断片的なものの社会学(読書感想文もどき)
本はそこそこ読む方だけど自分で選ぶのは小説が多い。本屋で手に取る本は大体作家が決まってる。
今回自分じゃ買わないジャンルだな〜と思いながら貸してもらったその本を開いた。
社会学者が実際に出会った「解釈できない出来事」をめぐるエッセイ(帯表紙より)
著者の考え(分析)も交えながらいろんな人の話が出てくるんだけどすごくリアルで(当たり前)かなしかった。
かなしいという表現が的確かどうかはおいといて、例えばどんなに暗〜い重〜い小説でも(私が読んできたもので出来上がってる世界はまだまだ狭いが)、筆者が意図してたのかどうかはわからないけどカンダタが見つけた蜘蛛の糸みたいな希望が垣間見れる。
けどこの本で描かれる話にはそれが見えない。
それはもう存在する誰かの人生だからそこに自身の想像した希望をつけるなんてエゴにもほどがある。

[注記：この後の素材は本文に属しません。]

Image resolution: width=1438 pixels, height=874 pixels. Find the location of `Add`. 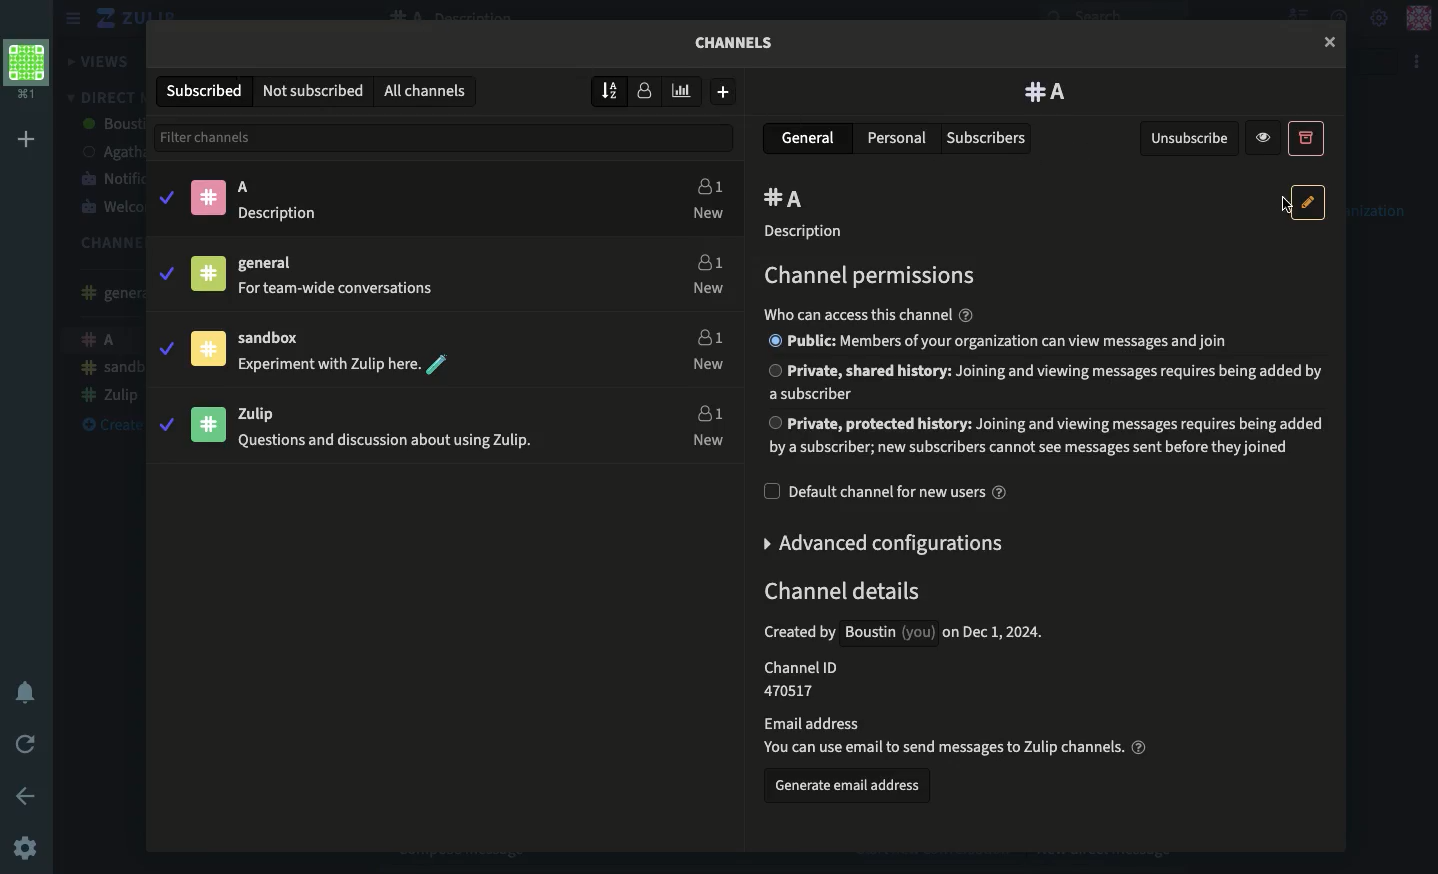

というよりこっちが勝手にかなしいと捉えたエピソードが当事者にとってかなしいとは限らない。
他人の人生に介入など最初からできない。とはわかっていても現実の生活では少なからず誰かに干渉してされて生きている。
生きづらくするのはこういう終わりのない考えなのかもしれないけど、自分とはかけ離れてポップな考えで生きてる人、めちゃめちゃ合理的に生きてる人、みんな誰かであって自分じゃないのに、話を聞くだけで少しの時間その人になる。
私はどちらかというと考え過ぎちゃう方だし、他人に感情移入しやすい。涙腺も弱い。
したがってザ・ノンフィクションみたいなドキュメンタリー番組が苦手。
でも好奇心はある。「知らない方がしあわせってこともあるよ」なんて言われても納得できない。
結局恋人の昔話を当人から知人から色々聞いて落ち込むわけだけど。(そんな昔話引っ張り出してきて何してんだろ、と懲りない私に対して)
上で言ったような番組も苦手と言いつつ見ちゃう。やっぱり落ち込む。
でも見てよかったなとも思う。
たぶん「知らない」ということが自分にとっていちばんかなしいことだから。
この本を読んだあとにも改めてそう思った。
それは誰かにも知ってもらいたい(ここで長いこと喋ってる分嘘っぽいが)とかじゃなくて、知らないなら知らないで全然気にならない。誰かがそうであるならそれでいい。
実際著者が出会う人たちがいる関西にも沖縄にも修学旅行くらいでしか行ったことないし、この先行く予定も特にはない。私が出逢うべくして出逢う人間はいないとも思う。
それでも小説のつくりものの登場人物じゃない、今実際にいる(もしくはいた)人間の時間を共有できたということは知らないことをまたひとつ減らしたことになる。
それは私がかなしいと思うことが減ったということ。
これはただの自己満足。
(ここに至るまでに本に描かれる生活を送った人、本にまとめた人、それを貸してくれた人、もっと細かく携わったいろんな人によって得た自己満足。)
事実は小説よりも奇なり
なんて昔の人が言ったみたいだけどその通りだ。
どの小説よりもうそっぽくて真実ばかりの話がきょうも誰かのもとにふりかかってるんだな。
そしてそれを私はまだ知らない。